* Kutipan:
Oleh: Dr. Fuad Amsyari
SEPERTINYA “Dialog Antar Agama (baca DAA, red)” kini sedang naik daun di Indonesia, apalagi dipioniri dan melibatkan oleh tokoh Pimpinan atau mantan Pimpinan Ormas Besar Islam di negeri ini, seperti NU dan Muhammadiyah.
Meski demikian, umat masih belum merasakan hasilnya. Tapi bagi para penyelenggara forum itu minimal sudah mendapat hadiah popularitas karena selalu dimuat di media masa. Sayang media masa tidak banyak memberitakan apa saja hasil dialog antar agama tersebut, bermanfaat atau tidak bagi rakyat.
Bahkan DAA yang dilakukan dengan fihak luar-negeri seperti Eropa (Yunani), Asia (Yordania), atau yang sebentar lagi diadakan dengan Afrika (Ethiopia), tentunya melibatkan perwakilan negeri yang terlibat dengan biaya yang tidak sedikit. Namun fakta nyata yang ada: agama Islam masih tetap saja dihinakan Nabinya, dihujat Kitab Sucinya, di hancur-lantakkan negerinya (ingat Iraq yang kemarin dulu dan Libya yang sekarang sedang berlangsung). Itukah hasil DAA yang digandrungi sebagian Tokoh Islam negeri ini?

* Data:
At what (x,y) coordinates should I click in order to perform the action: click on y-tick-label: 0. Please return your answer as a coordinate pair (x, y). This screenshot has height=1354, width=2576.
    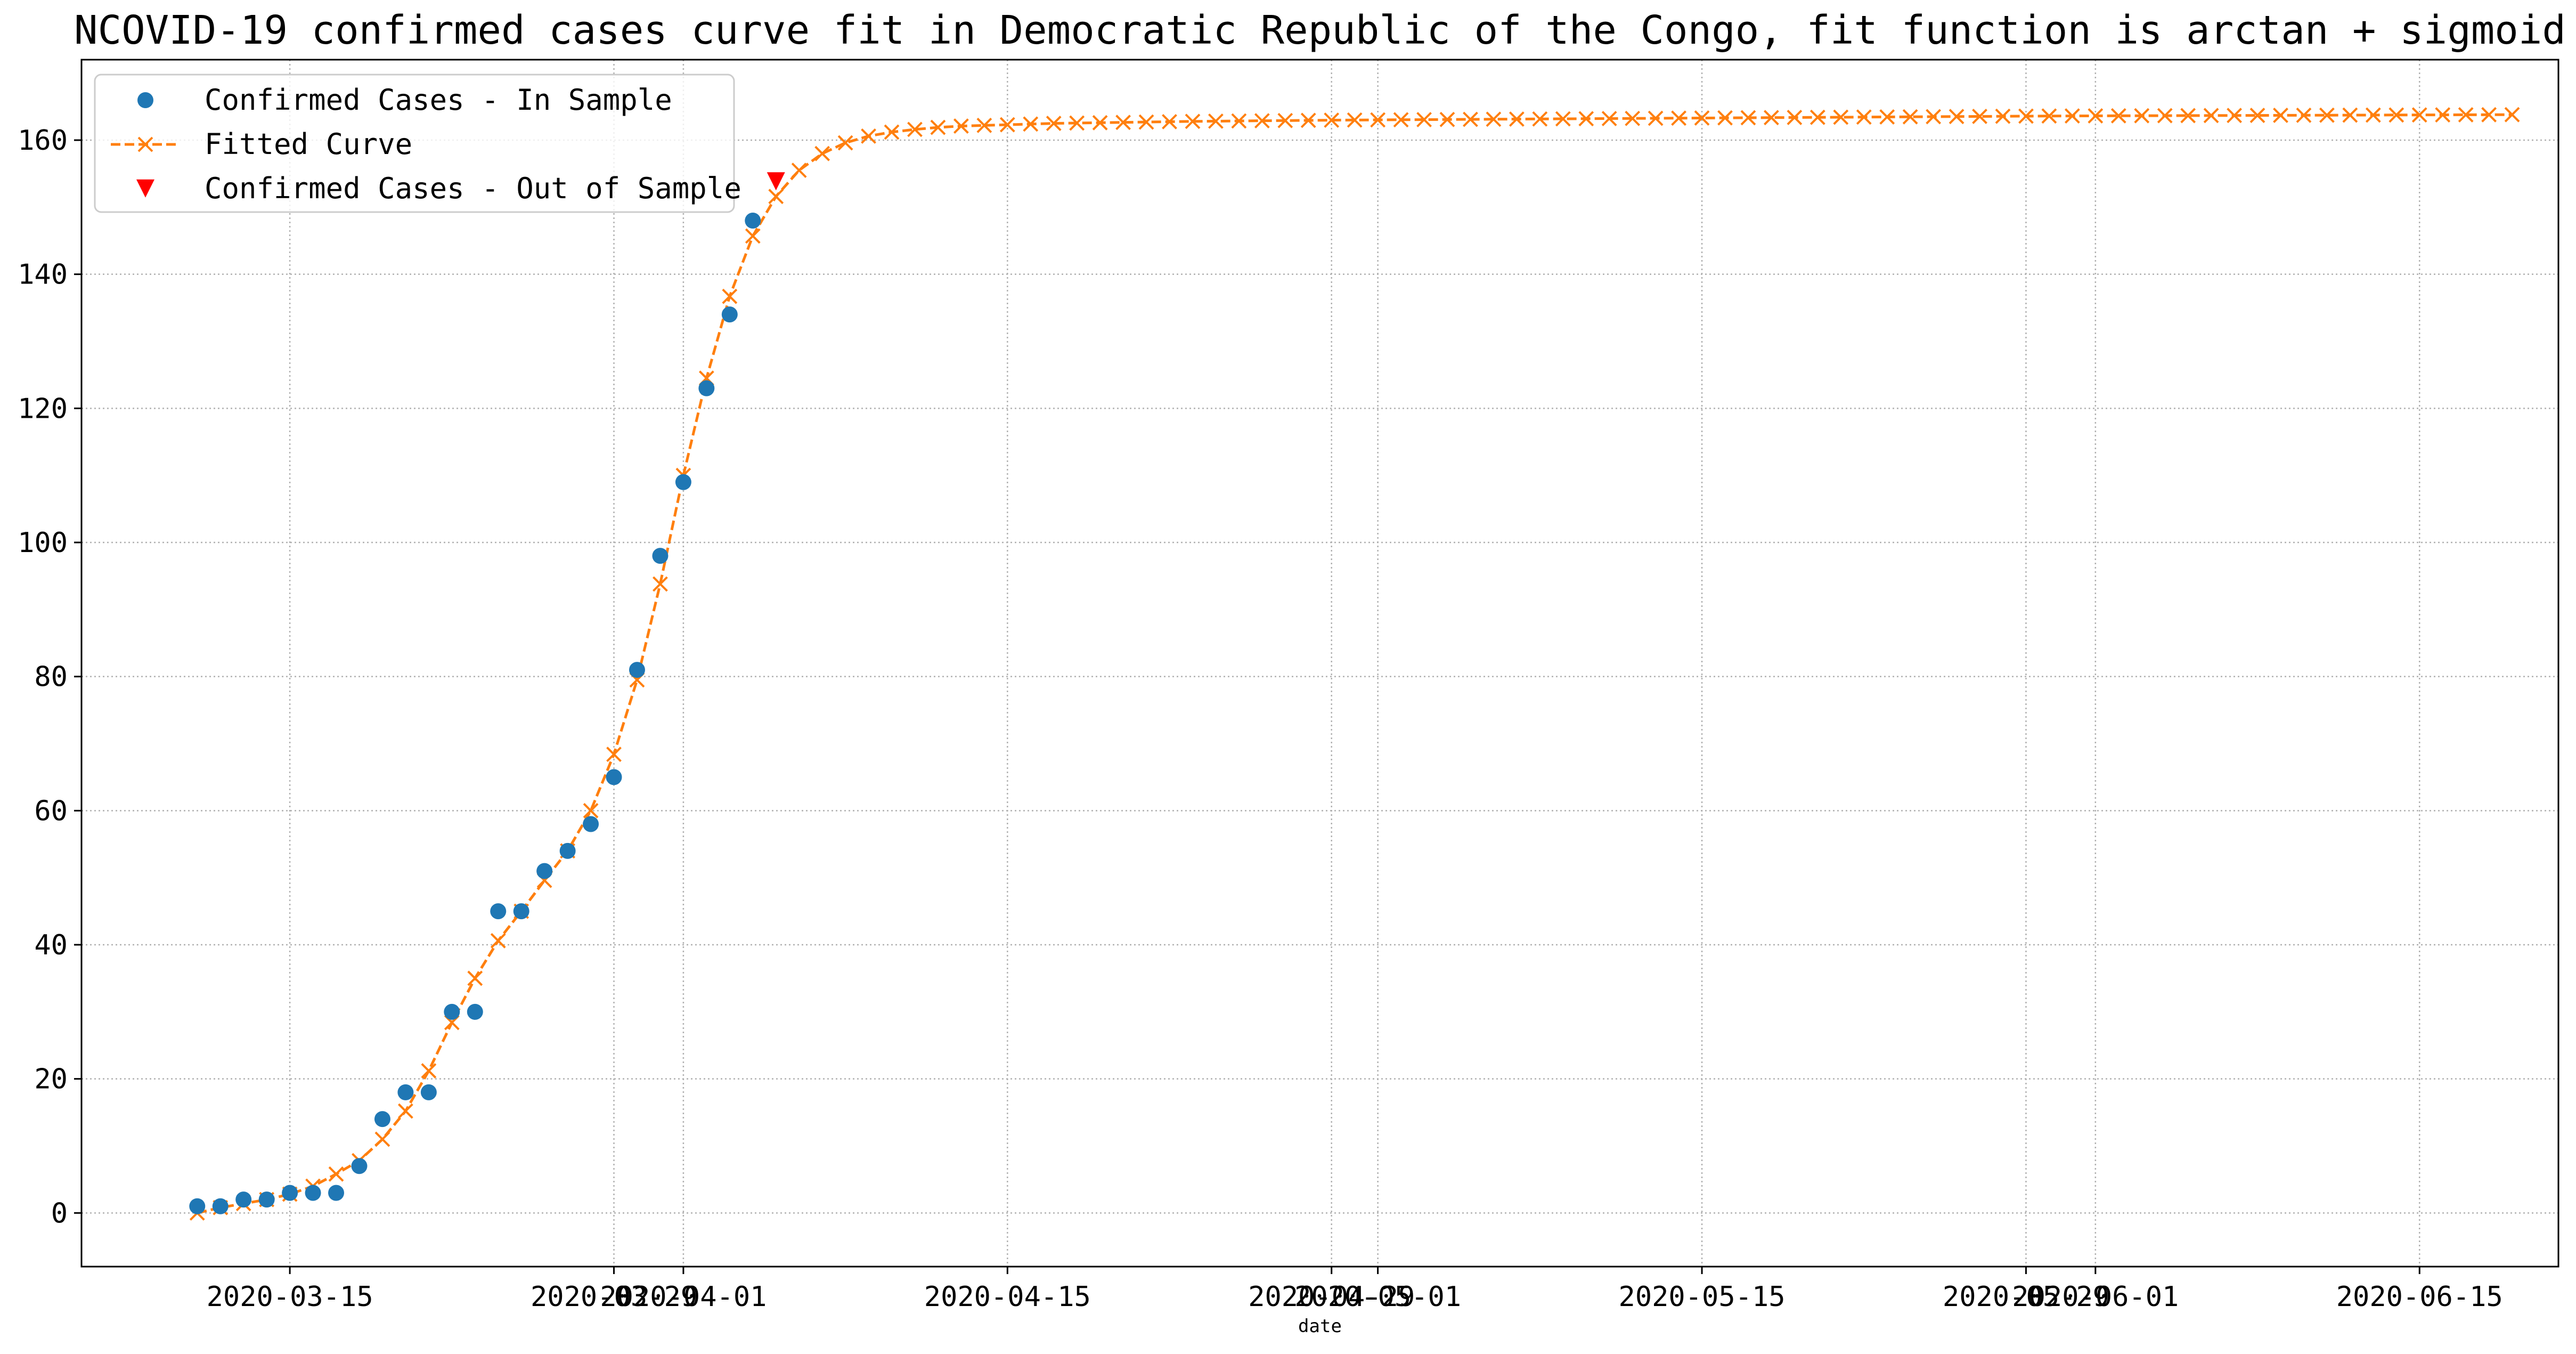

* Instruksi:
Jawab pertanyaan berikut berdasarkan kutipan tentang dialog antar agama di atas:
1. Ormas besar Islam apa saja yang disebut sebagai contoh?
2. Negara Afrika mana yang disebut untuk dialog antar agama yang sebentar lagi diadakan?
3. Dua negeri apa yang disebut dalam kurung sebagai contoh negeri yang dihancurkan?

* Jawaban Soal:
1. NU dan Muhammadiyah.
2. Ethiopia.
3. Iraq dan Libya.